I’ve seen statistics that 14% of all greenhouse gases come from livestock, methane in particular from cows. And contrary to what you’re thinking, apparently most of it comes out of their mouths, not the other end. And perhaps interesting to those of us in favor of a natural grass-only diet for our meat, pastured cows emit even more methane than those in CAFO’s (Concentrated Animal Feeding Operations) that pump them full of grain and other byproducts their rumens are not designed to handle. But in the end, it’s a question of quantity, a need for quantity that has led to a sharp decline in quality, both of the meat and the lives of the animals we raise for it.

Ann and I are in the process of taking something of an inventory of our consumption and becoming more connected to the production that feeds us. The other night over a chicken sandwich at a local burger joint, we tried to estimate how many chickens we are typically indirectly responsible for killing each year. Note, we used to eat a lot of chicken, considering it the “healthier choice,” but since Ann developed an aversion to it during pregnancy and we signed up for a Marin Sun Farms meat CSA, we’ve only eaten it a few times since we’ve been back in the US) Typically, my go-to meal when it was my turn to cook dinner was always chicken breasts, rice and broccoli.

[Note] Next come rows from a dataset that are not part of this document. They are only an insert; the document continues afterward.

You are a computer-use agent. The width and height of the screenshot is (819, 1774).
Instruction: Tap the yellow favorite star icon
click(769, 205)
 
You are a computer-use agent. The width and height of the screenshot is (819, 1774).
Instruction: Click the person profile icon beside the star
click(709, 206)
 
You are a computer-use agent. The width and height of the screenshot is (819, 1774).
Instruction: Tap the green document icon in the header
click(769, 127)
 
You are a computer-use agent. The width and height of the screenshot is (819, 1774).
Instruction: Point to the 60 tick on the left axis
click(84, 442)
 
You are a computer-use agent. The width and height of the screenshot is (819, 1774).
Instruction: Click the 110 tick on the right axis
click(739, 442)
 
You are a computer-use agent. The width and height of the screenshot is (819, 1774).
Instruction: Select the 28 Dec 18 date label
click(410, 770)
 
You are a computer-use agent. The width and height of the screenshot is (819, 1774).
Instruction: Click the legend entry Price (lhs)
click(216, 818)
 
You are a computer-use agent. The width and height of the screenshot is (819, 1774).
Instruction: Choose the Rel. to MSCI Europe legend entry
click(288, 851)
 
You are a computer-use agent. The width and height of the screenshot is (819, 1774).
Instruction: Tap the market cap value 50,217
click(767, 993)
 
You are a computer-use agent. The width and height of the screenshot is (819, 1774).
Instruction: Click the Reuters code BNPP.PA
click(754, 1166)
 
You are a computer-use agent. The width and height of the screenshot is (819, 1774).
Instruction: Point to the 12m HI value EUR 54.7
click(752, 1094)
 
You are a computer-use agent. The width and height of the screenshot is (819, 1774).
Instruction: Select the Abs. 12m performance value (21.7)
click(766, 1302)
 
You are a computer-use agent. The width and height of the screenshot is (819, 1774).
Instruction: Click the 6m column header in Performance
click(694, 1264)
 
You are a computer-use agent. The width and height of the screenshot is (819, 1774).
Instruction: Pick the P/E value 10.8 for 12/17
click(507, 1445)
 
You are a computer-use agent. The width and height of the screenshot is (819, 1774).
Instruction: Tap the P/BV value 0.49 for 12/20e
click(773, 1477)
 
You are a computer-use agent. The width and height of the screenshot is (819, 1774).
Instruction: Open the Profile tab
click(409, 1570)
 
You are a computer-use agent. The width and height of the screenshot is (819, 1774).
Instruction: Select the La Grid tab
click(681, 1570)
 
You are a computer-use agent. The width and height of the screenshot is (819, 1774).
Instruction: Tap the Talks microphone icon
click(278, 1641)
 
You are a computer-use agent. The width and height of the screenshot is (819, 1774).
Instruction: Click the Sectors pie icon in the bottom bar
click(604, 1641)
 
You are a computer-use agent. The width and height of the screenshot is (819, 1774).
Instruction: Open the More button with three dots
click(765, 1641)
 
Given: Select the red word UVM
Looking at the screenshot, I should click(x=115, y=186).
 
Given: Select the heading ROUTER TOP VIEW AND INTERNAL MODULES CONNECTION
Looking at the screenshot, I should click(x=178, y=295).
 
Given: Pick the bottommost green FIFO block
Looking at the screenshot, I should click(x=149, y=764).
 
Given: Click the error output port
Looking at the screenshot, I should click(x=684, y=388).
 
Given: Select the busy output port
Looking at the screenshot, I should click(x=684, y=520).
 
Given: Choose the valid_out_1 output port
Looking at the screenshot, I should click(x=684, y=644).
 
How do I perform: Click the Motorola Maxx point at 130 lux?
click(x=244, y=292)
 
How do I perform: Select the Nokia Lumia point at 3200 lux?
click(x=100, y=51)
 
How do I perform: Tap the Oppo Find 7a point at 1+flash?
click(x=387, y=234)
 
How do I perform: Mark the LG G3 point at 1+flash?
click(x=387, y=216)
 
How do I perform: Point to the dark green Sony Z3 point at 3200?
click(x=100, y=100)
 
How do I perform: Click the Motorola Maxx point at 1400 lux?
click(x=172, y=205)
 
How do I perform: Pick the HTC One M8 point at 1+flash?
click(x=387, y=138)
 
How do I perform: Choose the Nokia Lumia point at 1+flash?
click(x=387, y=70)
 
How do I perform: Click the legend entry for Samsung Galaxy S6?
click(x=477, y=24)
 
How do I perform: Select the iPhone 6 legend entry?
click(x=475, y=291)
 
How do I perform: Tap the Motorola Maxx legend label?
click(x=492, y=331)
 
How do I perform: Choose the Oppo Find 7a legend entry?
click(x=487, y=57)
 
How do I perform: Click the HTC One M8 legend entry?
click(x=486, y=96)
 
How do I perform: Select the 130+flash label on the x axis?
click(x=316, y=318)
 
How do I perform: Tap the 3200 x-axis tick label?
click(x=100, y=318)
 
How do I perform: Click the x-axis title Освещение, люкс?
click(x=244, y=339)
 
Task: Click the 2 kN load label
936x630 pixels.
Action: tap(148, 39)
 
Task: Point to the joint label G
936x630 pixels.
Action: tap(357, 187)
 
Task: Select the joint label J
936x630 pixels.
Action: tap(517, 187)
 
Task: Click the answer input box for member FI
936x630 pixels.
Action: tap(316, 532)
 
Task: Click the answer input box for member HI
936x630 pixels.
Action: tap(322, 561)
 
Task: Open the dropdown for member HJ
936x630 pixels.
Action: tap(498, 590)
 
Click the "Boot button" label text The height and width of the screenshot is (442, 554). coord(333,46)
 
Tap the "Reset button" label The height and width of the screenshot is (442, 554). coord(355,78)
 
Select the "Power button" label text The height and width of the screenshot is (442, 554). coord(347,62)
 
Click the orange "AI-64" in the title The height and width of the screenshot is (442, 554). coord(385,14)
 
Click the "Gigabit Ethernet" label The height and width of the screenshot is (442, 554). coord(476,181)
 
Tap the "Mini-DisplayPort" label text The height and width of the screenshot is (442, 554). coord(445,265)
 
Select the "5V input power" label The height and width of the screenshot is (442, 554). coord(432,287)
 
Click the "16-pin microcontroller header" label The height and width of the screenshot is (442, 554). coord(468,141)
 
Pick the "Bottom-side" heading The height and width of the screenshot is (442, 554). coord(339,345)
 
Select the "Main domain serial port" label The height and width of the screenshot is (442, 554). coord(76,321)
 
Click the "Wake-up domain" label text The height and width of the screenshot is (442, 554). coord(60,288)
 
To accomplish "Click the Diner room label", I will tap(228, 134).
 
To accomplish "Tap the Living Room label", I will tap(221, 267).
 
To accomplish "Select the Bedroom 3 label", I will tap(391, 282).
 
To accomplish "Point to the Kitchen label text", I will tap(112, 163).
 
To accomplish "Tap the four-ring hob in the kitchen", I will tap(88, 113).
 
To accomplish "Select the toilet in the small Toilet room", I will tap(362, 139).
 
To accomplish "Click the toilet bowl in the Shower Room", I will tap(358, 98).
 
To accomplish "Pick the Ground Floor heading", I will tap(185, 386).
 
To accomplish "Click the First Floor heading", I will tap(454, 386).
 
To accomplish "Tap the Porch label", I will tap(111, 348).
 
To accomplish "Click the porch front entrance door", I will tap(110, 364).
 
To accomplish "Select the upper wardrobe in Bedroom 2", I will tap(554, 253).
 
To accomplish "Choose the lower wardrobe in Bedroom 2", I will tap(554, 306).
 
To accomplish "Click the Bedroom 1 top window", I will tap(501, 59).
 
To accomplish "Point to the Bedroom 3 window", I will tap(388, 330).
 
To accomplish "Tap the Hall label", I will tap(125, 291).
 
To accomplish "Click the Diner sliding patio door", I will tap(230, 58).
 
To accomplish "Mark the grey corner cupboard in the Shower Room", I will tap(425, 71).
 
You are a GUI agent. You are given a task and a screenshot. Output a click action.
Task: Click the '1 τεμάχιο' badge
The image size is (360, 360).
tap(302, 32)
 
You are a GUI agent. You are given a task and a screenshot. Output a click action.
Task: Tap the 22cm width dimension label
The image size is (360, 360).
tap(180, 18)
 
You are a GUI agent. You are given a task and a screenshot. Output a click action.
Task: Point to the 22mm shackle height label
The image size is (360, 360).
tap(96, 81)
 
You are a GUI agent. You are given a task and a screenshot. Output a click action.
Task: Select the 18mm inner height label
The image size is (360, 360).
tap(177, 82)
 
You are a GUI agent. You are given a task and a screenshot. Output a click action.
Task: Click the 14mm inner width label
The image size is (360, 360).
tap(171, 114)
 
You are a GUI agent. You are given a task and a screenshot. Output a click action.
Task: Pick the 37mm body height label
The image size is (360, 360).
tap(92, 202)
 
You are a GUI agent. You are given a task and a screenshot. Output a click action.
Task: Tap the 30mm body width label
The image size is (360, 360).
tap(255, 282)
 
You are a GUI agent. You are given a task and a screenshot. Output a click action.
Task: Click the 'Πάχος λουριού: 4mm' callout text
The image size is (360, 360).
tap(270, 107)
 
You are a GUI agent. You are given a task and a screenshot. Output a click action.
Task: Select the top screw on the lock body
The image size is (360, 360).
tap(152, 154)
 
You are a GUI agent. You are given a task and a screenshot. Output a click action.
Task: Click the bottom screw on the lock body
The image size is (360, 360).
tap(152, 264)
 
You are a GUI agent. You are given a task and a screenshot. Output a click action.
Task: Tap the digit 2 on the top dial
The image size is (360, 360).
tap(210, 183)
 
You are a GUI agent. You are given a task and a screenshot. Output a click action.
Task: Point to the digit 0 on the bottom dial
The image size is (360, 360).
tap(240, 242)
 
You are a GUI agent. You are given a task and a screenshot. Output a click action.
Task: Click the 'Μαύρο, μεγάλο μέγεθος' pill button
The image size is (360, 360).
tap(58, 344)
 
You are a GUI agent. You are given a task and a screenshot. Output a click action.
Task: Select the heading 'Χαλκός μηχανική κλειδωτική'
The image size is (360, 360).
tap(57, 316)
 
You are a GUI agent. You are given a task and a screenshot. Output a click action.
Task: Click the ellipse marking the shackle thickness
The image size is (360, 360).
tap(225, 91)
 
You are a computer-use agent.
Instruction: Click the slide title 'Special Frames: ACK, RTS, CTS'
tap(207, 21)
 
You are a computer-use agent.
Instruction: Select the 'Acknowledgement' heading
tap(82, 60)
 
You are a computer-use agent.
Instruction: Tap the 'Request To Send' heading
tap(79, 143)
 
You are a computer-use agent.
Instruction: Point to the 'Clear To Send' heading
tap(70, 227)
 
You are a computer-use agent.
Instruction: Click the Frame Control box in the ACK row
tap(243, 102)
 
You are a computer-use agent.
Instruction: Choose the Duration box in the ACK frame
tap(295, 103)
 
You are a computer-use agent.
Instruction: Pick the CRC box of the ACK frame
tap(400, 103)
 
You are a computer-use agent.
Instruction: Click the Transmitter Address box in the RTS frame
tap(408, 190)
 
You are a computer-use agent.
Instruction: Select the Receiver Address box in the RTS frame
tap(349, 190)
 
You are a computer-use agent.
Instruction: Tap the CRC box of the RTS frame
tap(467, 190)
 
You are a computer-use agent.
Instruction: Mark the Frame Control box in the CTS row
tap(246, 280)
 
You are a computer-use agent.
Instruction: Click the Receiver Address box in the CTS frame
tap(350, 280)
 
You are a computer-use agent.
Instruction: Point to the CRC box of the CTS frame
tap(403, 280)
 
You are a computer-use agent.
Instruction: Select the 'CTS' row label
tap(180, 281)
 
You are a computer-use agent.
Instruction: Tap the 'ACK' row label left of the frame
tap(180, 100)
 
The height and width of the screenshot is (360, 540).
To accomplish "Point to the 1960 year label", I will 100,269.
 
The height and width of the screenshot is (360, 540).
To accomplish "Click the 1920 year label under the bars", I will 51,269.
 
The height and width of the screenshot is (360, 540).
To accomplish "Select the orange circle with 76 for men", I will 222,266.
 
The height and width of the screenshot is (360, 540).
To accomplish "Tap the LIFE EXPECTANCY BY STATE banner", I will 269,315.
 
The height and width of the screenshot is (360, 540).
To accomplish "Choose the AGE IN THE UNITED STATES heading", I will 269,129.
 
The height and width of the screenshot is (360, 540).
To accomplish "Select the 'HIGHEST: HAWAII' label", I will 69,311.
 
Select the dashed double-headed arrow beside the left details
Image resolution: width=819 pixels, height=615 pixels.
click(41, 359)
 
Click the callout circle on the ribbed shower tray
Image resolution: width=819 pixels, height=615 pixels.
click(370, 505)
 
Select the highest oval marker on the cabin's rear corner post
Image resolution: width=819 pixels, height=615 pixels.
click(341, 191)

In fact, maybe once a month, I’d BBQ up 6 full chicken breasts so we’d have them in the fridge for lunches. Let’s say we get “credit” for the rest of the chickens accounting for several meals spread out over the month in the form of hot wings to go with a beer, shredded chicken in tortilla soup or chopped chicken in a burrito. Not even counting the occasional rotisserie chicken from Whole Foods or chicken sandwich out at a bar, that’s 6 chickens a month. Seems like a lot all of a sudden doesn’t it? That’s 72 a year for the two of us!

As soon as we started to put that in the context of what would be involved in raising them ourselves our thinking immediately shifted; Instead of thinking about how delicious chicken burritos are, we thought about how many chickens it might seem reasonable for us to “take” for our own nutrition. What’s your number? We settled on feeling okay about 2-3 chickens for the two of us, maybe roast one on a Sunday and eat leftovers that week, BBQ another mid month and maybe break another one down for chicken soup or fajitas. There, we cut our chicken consumption by more than half (and 24 a year still seems like a lot!). Maybe the grass fed, pasture raised, “humane” model of meat production would seem a little more viable and appealing if everyone took a similar look at their food.

From the killing cones, the chickens went into a scalding bath and then a spinning plastic bin with rubber fingers that grabbed the feathers loosen by the hot water. On a clean plastic folding table, another worker removed the heads and feet and with a delicate incision around the anus, freed the innards of the bird in one unit. There on the table, maybe 5 minutes from when it first tried to flap free of Corey’s grasp, was a chicken that looked like something you’d see in a grocery store.

After watching the whole process and gathering my resolve – of course, I was conflicted and in some ways, that made me feel better about it – and accepted Corey’s offer to let me “harvest” a few. I did as I had been instructed and like the others, the blood drained and the bird twitched. I moved to the next one, this time more confident that I had could make the cut precisely and thus without stress to the bird. After a deliberate and effective draw along the neck of the third, I felt a burning and throbbing from the finger that had been holding the back of the neck through the bottom of the cone. I’d nicked myself pretty good. While Corey and his crew would be killing a couple hundred chickens that morning to feed the Tara Firma CSA customers, three was enough for me. I’d done my work for this month and had felt the sharp end of our meat consumption.